The instant case differs from the others in that it is not brought by one of the people who were prosecuted and convicted for the murders. Instead, the plaintiff is Cynthia Morales, the daughter of Eric Field. Morales was born only one week before the murder for which her father was convicted and incarcerated for nearly eighteen years. She sues members of the NYPD (together, the “NYPD Officers”), prosecutors from the Bronx District Attorney’s Office (together, the “Prosecutors,” *577and, together with the NYPD Officers, the “Individual Defendants”), and New York City (the “City,” and, together with the Individual Defendants, “Defendants”), ah leging federal civil rights and state tort claims on her own behalf. (Am. Compl. ¶¶ 8-25, 72-97 (Docket No. 19)). Specifically, she alleges (1) pursuant to Title 42, United States Code, Section 1983, violation of her constitutional right to intimate association; (2) violations of Title 42, United States Code, Sections 1981, 1985, and 1986; (3) negligent infliction of emotional distress; (4) intentional infliction of emotional distress; and (5) malicious prosecution.
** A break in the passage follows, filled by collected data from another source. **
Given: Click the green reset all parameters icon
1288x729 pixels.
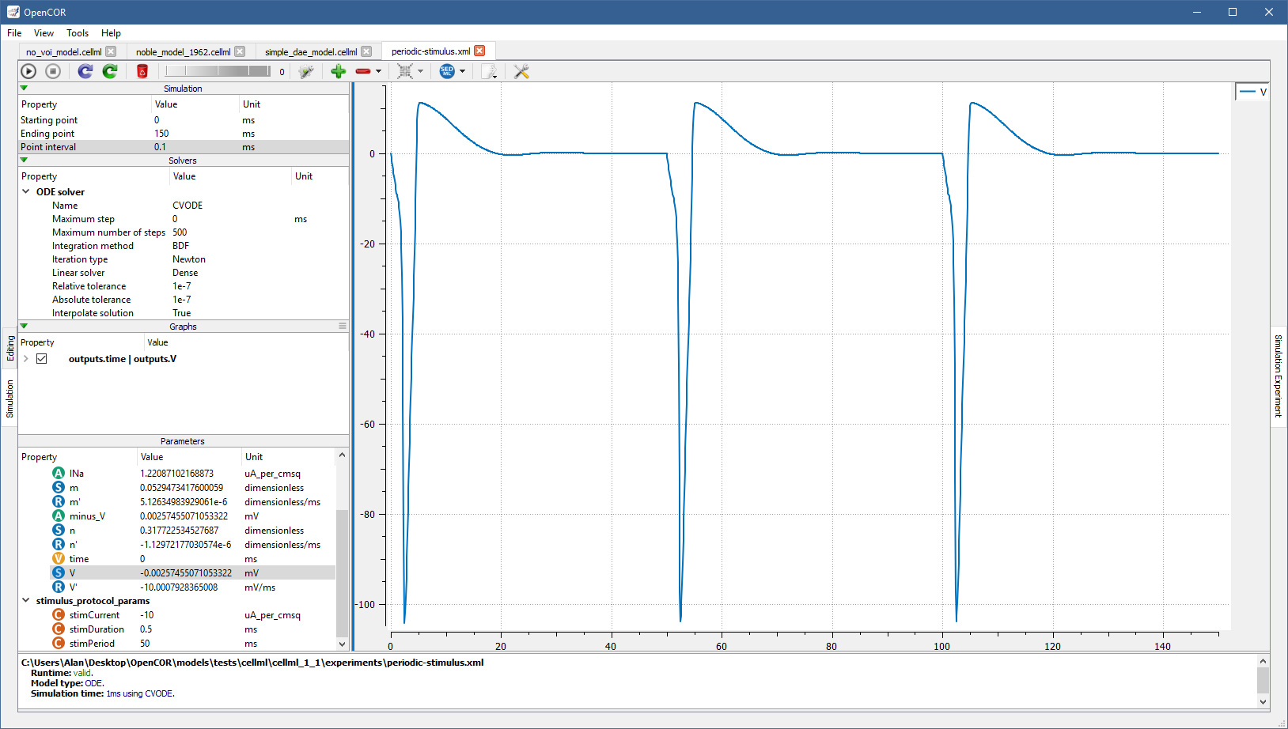Looking at the screenshot, I should click(x=110, y=71).
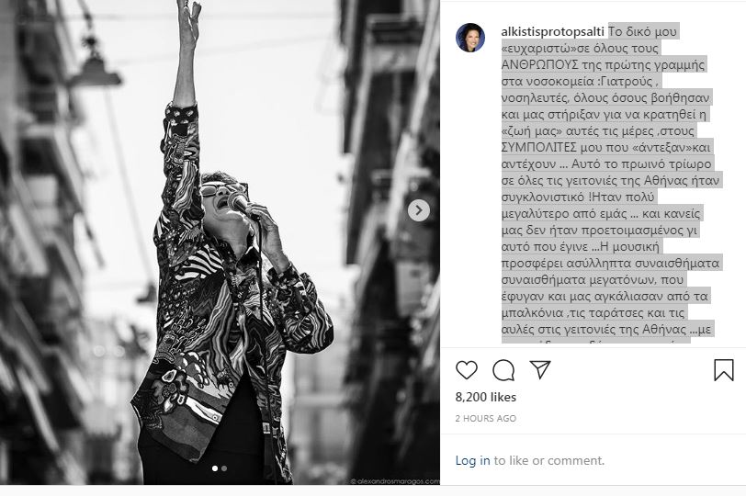The width and height of the screenshot is (746, 496).
Task: View the 8,200 likes list
Action: coord(486,397)
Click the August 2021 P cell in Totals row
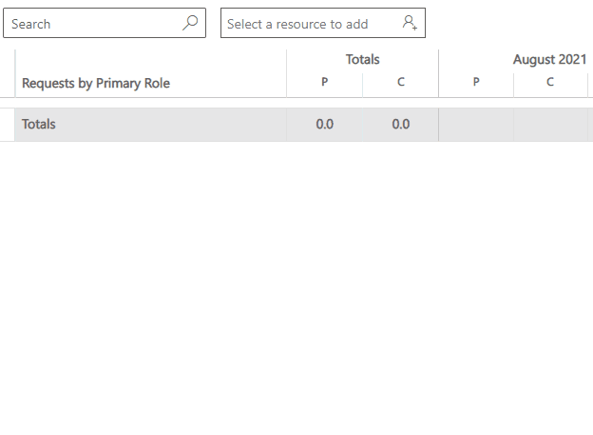593x435 pixels. pos(476,124)
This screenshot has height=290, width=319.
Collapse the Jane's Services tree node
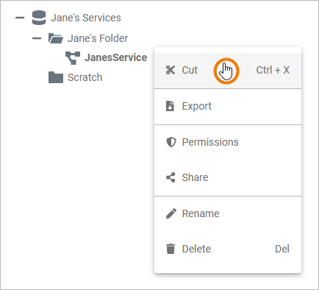20,18
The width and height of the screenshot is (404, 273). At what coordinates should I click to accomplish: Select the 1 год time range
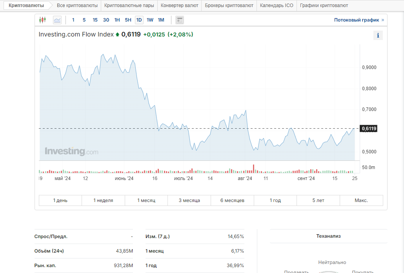click(x=275, y=200)
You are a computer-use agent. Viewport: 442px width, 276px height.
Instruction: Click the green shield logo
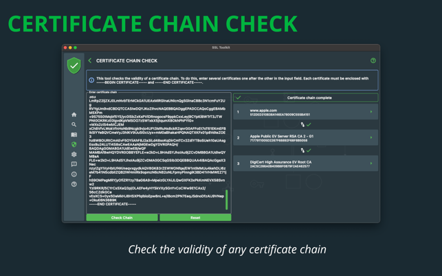[74, 65]
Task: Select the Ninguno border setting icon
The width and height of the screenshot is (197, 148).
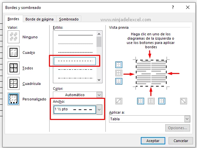Action: (14, 37)
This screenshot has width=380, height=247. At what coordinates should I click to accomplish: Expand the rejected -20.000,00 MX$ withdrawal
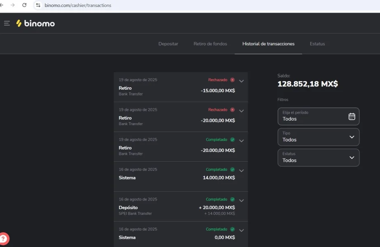[242, 111]
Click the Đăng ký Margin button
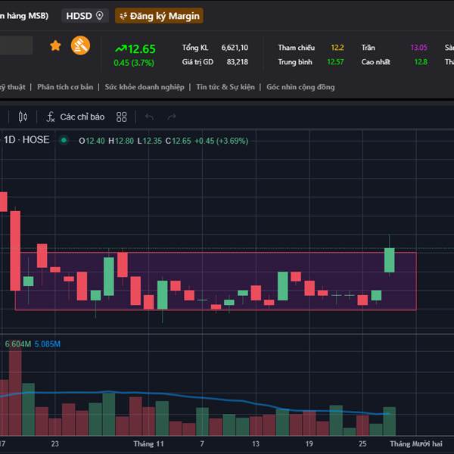The image size is (454, 454). pos(159,15)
Pursuant to Rule 12(b)(6) of the Federal Rules of Civil Procedure, Defendants now move to dismiss the Amended Complaint. (Docket No. 24). For the reasons stated below, Defendants’ motion is GRANTED.
BACKGROUND
The facts relevant to this motion, taken from the Amended Complaint and assumed to be true, can be summarized briefly. See, e.g., Kalnit v. Eichler, 264 F.3d 131, 135 (2d Cir.2001).1 Plaintiff was born on January 12, 1995. (Am. Compl. ¶ 52). Five days later, on January 17, 1995, a woman named Denise Raymond was murdered. (Am. Compl. ¶ 35). Two days after that, on January 19, 1995, a livery cab driver named Baithe Diop was shot and killed in his taxi nearby. (Am. Compl. ¶ 27). Detectives Michael Donnelly, the lead investigator in the Diop case, and Thomas Aiello, both Defendants here, came to believe that the murders were connected. (Am. Compl. ¶¶ 14-15, 32, 45). In the months that followed, they arrested Plaintiffs father and six other people (the five who have brought civil rights suits in this Court and another, Charles McKin-non, who was later acquitted) for one or both murders. The state’s case against the criminal defendants was based, in large part, on- the testimony of a homeless drug addict, Miriam Tavares, who claimed to have witnessed the Diop murder through her bathroom window, and the testimony of Cathy Gomez, who was sixteen years old at the time. (Am. Compl. ¶¶ 33-34, 39; 45, 49). Gomez has since recanted her testimony, and claimed that Defendants fed her details of the crimes. (Am. Compl. ¶ 35). More generally, Plaintiff (like the plaintiffs in the other cases) alleges that Defendants induced or coerced Tavares and Gomez to provide false testimony. (Am. Compl. ¶¶ 33-39). Plaintiffs father was convicted in 1997, when Plaintiff was two years old, and sentenced to twenty-five years to life in prison. (Am. Compl. ¶¶ 51-52).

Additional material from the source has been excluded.